Good news if you’re Catholic, gay, friends with gay people, practice a religion, not religious, or any combination of those attributes. Head Catholic Honcho Pope Francis had some encouraging things to say about gay people, which will hopefully help to shape the Catholic Church’s future message on homosexuality.
According The Wall Street Journal, Pope Francis ”broached the delicate question of how he would respond to learning that a cleric in his ranks was gay, though not sexually active.” His response was, for lack a better descriptor, Christ-like.
“Who am I to judge a gay person of goodwill who seeks the Lord? You can’t marginalize these people.”
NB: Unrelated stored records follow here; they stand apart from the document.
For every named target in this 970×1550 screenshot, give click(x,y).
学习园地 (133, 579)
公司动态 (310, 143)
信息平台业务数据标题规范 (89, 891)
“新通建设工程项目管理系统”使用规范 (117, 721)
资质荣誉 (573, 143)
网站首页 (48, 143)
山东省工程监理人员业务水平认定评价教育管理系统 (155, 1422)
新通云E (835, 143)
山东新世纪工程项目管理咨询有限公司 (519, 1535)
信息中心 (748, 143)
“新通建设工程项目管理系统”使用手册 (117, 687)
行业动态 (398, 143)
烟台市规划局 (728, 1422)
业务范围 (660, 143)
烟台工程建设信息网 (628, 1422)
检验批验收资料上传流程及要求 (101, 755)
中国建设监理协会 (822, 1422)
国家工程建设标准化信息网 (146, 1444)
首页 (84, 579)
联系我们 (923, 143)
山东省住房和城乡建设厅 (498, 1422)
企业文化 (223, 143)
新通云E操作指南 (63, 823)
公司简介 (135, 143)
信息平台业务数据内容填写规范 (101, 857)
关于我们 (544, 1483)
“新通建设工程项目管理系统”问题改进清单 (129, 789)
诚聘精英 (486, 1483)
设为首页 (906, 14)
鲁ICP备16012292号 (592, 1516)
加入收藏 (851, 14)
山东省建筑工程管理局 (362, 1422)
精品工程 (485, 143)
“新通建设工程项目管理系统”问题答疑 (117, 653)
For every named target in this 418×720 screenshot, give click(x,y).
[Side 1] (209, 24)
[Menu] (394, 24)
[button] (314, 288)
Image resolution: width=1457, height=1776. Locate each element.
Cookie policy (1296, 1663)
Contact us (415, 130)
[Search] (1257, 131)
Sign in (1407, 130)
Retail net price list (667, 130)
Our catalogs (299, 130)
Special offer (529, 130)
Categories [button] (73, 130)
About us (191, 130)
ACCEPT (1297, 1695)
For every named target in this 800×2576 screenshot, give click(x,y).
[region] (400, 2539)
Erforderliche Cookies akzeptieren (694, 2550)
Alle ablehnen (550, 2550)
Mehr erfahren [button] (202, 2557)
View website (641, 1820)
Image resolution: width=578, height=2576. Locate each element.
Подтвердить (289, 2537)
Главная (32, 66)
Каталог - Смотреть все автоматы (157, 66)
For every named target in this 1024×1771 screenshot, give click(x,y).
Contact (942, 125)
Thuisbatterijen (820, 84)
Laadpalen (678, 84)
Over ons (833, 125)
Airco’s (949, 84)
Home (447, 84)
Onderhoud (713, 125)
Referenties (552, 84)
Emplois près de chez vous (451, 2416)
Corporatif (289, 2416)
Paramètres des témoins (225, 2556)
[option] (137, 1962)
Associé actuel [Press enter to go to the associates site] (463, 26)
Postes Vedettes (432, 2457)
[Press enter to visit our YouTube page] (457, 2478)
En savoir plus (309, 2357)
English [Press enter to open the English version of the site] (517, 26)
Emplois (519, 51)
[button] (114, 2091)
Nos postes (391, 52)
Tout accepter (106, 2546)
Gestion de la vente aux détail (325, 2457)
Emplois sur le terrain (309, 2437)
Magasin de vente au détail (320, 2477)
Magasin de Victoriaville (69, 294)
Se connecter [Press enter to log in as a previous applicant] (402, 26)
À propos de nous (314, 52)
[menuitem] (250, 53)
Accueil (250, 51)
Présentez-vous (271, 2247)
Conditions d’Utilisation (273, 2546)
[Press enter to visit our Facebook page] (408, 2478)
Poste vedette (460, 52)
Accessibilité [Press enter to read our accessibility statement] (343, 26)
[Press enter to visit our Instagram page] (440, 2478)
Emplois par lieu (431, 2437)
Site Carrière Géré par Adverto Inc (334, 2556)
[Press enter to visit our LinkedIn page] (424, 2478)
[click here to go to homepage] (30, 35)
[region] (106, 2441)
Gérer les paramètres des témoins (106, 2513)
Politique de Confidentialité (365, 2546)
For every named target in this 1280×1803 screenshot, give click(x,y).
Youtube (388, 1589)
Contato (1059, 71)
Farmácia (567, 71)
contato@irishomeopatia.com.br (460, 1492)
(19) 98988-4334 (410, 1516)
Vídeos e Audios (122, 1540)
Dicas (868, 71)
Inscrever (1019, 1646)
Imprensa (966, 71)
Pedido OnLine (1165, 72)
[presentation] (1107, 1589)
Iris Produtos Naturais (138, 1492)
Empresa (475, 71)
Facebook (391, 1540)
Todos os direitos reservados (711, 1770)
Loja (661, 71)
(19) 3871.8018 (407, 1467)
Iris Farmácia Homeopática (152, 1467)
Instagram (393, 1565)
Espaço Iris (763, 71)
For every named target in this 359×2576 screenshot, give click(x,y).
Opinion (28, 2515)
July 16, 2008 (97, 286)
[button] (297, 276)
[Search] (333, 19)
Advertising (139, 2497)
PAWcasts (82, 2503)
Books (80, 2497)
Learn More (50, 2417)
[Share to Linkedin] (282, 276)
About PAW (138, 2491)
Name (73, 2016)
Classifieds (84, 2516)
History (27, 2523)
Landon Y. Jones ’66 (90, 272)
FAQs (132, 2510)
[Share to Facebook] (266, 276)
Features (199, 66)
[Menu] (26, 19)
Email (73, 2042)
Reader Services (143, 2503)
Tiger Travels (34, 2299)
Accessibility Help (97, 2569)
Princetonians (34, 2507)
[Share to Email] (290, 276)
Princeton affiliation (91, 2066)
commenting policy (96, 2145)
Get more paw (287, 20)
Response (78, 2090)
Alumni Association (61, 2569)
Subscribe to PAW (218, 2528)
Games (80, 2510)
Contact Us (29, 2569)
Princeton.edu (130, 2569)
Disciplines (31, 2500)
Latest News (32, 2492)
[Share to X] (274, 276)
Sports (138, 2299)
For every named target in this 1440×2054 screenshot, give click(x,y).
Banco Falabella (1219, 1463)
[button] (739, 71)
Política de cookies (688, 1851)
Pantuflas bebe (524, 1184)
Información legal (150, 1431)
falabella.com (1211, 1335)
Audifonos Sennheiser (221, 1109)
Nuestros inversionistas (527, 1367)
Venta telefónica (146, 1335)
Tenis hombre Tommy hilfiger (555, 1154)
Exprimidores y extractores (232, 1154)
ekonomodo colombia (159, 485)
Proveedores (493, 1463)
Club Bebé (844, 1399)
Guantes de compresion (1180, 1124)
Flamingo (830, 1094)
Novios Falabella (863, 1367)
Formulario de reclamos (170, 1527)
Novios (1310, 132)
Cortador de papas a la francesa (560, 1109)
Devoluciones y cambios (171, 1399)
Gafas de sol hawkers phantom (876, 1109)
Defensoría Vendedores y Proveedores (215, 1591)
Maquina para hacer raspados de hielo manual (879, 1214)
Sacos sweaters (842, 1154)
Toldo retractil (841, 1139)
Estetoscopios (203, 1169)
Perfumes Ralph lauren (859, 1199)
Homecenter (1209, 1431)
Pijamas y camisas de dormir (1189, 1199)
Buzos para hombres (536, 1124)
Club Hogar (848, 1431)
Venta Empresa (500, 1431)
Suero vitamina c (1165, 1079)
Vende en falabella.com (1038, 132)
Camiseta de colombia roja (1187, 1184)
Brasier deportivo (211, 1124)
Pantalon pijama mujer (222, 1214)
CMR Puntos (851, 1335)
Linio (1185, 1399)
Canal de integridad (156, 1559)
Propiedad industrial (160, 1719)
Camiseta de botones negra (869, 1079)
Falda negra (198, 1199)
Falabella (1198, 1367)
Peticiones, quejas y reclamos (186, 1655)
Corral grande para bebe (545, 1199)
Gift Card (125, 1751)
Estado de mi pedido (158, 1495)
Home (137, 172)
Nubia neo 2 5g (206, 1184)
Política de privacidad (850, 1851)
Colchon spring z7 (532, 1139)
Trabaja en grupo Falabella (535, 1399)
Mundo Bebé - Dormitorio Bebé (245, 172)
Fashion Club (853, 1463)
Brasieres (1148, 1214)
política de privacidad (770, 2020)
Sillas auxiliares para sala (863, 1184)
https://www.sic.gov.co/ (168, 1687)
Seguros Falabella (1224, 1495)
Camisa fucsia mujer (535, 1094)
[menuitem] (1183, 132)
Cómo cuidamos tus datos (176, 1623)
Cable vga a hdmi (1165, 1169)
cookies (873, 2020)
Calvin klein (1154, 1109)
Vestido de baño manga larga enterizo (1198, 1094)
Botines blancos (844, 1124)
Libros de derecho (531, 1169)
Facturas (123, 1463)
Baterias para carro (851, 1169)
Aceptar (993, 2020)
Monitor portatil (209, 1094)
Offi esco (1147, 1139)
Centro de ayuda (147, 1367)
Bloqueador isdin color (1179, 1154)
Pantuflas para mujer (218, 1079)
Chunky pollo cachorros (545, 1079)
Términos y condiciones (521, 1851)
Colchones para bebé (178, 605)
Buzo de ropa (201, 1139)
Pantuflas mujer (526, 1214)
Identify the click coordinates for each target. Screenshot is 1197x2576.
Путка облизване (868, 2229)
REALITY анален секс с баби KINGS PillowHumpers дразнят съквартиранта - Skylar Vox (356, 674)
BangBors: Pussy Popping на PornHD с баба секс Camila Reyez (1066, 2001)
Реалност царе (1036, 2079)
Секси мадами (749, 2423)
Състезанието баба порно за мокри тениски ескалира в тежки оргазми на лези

To me and you, this may seem like the obvious answer, but it’s fairly revolutionary for the leader of the Catholic Church. In fact, this is the first time that any pope has defended gay priests. As WSJ points out,
For decades, the Vatican has regarded homosexuality as a “disorder,” and Pope Francis’ predecessor Pope Benedict XVI formally barred men with what the Vatican deemed “deep-seated” homosexuality from entering the priesthood.
A group that can be marginalized, however, are women in the Catholic Church. There is a movement in the Church to begin ordaining women as priests, and it has been met with resistance from Church authorities. When asked about the possibility of ordaining women, Pope Francis passed the blame to Pope John Paul II.
Women, he said, couldn’t be ordained as priests, because the issue had been “definitively” settled by Pope John Paul II. However, the pope wanted to develop a “theology of the woman,” in order to expand and deepen their involvement in the life of the church.
Pope Francis didn’t elaborate on his plan to create this “theology of the woman,” but I’m not sure why the Catholic Church is so gun-shy about ordaining women. If women are capable of being nuns (which, according to Sister Act 1 & 2 entails a life of poverty, chastity, obedience, and helping inner city residents through the power of music), what is it that makes them incapable of taking confessions, offering communion, and serving the Church as priests? As always with any religious organization, progress comes in baby steps and moves decades behind the rest of the world.
Who wants to take bets on when we’ll hear positive, contraception-related news coming out of the Catholic Church?